Activity 1: In the article on the Duggars and the Quiverfull movement, begin at the words "The sex abuse" and stop after "to contraception access.". Give that part again, substituting "extreme" for "radical".
Activity 2: Pick up the article on the Duggars and the Quiverfull movement after its final sentence, and keep writing it.

BEGIN Given passage

A ‘9/11 Every Day’: The Radical Anti-Contraception Ideology That Links The Duggars And The Anti-Choice Right

The sex abuse scandal engulfing the Duggar family has put yet another unwanted spotlight on Quiverfull, the radical self-proclaimed Christian “patriarchy” movement of which the Duggars are the most prominent spokespeople. But what is too often missed in the fascination over Quiverfull beliefs and the lives of its reality-star adherents is how closely this radical anti-feminist ideology is tied to the policy priorities of the anti-choice Right and its increasingly vocal opposition to contraception access.

The Quiverfull ideology, as Kathryn Joyce explained in her fascinating book “Quiverfull: Inside the Christian Patriarchy Movement,” is shared by a loose coalition of families living out a theology of “male headship and female submissiveness” in which a woman is expected to submit fully to her husband’s leadership while giving birth to, raising and homeschooling as many children as possible in order to repopulate the Earth with what one proponent called “warriors for God.”

END Given passage
BEGIN Record set

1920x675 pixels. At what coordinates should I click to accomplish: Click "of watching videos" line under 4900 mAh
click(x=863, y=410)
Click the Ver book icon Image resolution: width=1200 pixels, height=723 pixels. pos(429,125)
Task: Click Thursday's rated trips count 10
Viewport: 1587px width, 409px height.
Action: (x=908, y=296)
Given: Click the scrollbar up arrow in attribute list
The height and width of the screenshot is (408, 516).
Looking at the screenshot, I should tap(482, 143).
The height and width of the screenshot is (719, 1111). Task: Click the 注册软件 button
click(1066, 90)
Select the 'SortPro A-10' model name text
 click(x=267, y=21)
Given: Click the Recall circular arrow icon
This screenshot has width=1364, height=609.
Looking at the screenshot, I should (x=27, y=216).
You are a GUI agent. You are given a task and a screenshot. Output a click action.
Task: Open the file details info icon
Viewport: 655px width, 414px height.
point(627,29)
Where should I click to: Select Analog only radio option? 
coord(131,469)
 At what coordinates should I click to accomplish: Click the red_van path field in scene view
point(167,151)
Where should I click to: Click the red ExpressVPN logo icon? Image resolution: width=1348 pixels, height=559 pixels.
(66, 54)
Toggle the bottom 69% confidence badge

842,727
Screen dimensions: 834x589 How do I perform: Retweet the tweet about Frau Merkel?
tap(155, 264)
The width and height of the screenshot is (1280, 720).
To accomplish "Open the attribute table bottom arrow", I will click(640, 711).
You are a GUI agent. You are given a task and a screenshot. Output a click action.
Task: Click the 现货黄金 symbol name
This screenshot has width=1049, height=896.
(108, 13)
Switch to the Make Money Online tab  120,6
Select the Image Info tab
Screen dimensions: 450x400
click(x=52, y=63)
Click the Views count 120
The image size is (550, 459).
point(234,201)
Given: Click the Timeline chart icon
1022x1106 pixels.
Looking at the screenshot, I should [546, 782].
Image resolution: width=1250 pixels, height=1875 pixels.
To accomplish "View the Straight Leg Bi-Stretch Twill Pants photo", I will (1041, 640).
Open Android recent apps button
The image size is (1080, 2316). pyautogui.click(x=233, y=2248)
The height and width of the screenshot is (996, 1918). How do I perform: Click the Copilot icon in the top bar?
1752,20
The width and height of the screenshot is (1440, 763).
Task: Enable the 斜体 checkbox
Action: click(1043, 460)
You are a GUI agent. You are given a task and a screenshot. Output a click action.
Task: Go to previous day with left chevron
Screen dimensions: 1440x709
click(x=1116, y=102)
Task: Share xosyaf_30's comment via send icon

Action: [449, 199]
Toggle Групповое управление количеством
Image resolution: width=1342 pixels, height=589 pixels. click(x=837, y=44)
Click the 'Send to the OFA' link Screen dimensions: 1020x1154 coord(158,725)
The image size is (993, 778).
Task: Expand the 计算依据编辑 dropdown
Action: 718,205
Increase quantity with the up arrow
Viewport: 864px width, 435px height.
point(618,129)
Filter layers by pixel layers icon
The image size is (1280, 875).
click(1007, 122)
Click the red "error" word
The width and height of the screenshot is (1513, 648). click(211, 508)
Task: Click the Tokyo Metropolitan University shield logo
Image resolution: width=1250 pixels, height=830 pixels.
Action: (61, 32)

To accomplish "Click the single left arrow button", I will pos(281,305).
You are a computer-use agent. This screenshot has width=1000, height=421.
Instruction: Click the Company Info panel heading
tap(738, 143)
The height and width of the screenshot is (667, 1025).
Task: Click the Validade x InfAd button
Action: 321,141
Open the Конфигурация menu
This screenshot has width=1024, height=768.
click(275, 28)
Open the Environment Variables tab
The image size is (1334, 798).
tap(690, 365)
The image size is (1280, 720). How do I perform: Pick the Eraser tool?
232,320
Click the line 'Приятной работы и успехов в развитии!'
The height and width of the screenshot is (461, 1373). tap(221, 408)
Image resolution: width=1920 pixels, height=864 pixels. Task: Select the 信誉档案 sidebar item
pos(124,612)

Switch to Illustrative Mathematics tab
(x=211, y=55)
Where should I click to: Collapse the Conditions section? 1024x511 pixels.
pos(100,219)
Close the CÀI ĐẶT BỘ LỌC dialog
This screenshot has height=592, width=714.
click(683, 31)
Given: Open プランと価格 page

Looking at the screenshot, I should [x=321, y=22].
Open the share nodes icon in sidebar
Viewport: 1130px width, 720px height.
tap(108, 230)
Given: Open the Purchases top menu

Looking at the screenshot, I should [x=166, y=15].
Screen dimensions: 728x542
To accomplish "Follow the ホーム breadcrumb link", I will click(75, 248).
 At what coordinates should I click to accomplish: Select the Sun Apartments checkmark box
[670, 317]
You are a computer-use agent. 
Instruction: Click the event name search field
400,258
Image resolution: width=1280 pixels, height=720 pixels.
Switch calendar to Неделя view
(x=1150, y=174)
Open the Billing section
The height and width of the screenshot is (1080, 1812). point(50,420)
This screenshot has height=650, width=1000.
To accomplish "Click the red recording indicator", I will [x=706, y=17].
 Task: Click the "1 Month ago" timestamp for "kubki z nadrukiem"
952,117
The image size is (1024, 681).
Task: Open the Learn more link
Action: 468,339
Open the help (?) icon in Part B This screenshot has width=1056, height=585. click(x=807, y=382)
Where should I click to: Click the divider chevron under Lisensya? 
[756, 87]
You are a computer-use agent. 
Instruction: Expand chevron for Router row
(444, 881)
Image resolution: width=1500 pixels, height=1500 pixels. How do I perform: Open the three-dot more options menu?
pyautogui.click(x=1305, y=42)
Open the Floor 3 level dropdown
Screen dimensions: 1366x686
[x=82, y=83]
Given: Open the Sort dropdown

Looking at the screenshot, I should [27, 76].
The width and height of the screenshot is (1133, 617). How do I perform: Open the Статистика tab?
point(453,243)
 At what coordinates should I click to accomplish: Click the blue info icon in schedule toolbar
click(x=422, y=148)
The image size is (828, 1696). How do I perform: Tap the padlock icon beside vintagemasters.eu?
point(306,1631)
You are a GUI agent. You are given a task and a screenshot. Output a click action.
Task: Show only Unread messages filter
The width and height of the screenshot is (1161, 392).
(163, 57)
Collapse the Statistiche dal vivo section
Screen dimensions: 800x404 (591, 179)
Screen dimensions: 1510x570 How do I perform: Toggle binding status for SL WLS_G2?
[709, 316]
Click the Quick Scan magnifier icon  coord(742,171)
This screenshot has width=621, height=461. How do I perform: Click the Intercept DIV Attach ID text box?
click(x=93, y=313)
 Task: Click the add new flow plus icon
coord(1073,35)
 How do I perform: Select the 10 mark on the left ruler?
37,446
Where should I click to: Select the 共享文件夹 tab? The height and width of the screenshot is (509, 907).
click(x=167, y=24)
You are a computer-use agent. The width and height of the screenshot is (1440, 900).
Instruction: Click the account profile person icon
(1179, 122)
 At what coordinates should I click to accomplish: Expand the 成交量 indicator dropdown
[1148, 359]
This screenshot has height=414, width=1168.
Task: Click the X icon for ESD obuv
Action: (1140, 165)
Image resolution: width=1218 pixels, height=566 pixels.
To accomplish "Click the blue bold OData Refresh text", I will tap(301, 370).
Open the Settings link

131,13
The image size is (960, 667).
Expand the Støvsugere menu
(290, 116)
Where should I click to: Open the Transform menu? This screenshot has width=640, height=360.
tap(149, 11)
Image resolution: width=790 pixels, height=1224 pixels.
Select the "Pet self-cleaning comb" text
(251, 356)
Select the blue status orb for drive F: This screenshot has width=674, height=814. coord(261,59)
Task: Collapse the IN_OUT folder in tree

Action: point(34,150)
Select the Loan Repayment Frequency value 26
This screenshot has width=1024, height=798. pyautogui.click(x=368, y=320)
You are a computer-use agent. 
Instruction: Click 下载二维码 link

END Record set

Answer area 1:
The sex abuse scandal engulfing the Duggar family has put yet another unwanted spotlight on Quiverfull, the extreme self-proclaimed Christian “patriarchy” movement of which the Duggars are the most prominent spokespeople. But what is too often missed in the fascination over Quiverfull beliefs and the lives of its reality-star adherents is how closely this extreme anti-feminist ideology is tied to the policy priorities of the anti-choice Right and its increasingly vocal opposition to contraception access.

Answer area 2:
Joyce published her book in 2009, well before the Supreme Court decided in the Hobby Lobby case that for-profit corporations could find “religious objections” to allowing their female employees insurance coverage for birth control. But she presciently linked the “mainstream” Right’s attacks on birth control to the “patriarchy” movement’s belief that stopping any child from being conceived, much less born, is an affront to God — and that it is a woman’s duty to bear and raise as many children as she can possibly produce.

Joyce writes that “most prospective Quiverfull parents actually learn about the Quiverfull conviction through the movement’s literature…And most of these people find these books after hearing the theory…that birth control pills are an abortifacient. That is, that hormonal contraception such as the pill can cause the ‘chemical abortion’ of accidentally fertilized eggs.”

This belief, that certain contraceptives cause abortion, was at the core of the Hobby Lobby decision. It is also wrong. But, as Joyce writes, Quiverfull and its allies aren’t just concerned about stopping the destruction of fertilized eggs — they view pregnancies that are prevented at all as murder.

As one speaker at the Pro-Life Action League’s 2006 “Contraception Is Not the Answer” event put it, potential lives “lost” through contraception amount to a “9/11 every day.”

Joyce writes:

…This is one of the strongest ties between the Quiverfull conviction and the larger Christian right, connecting a radically expanded prolife agenda that has broadened its political interests from abortion to birth control and sexual abstinence to international pronatalist movements.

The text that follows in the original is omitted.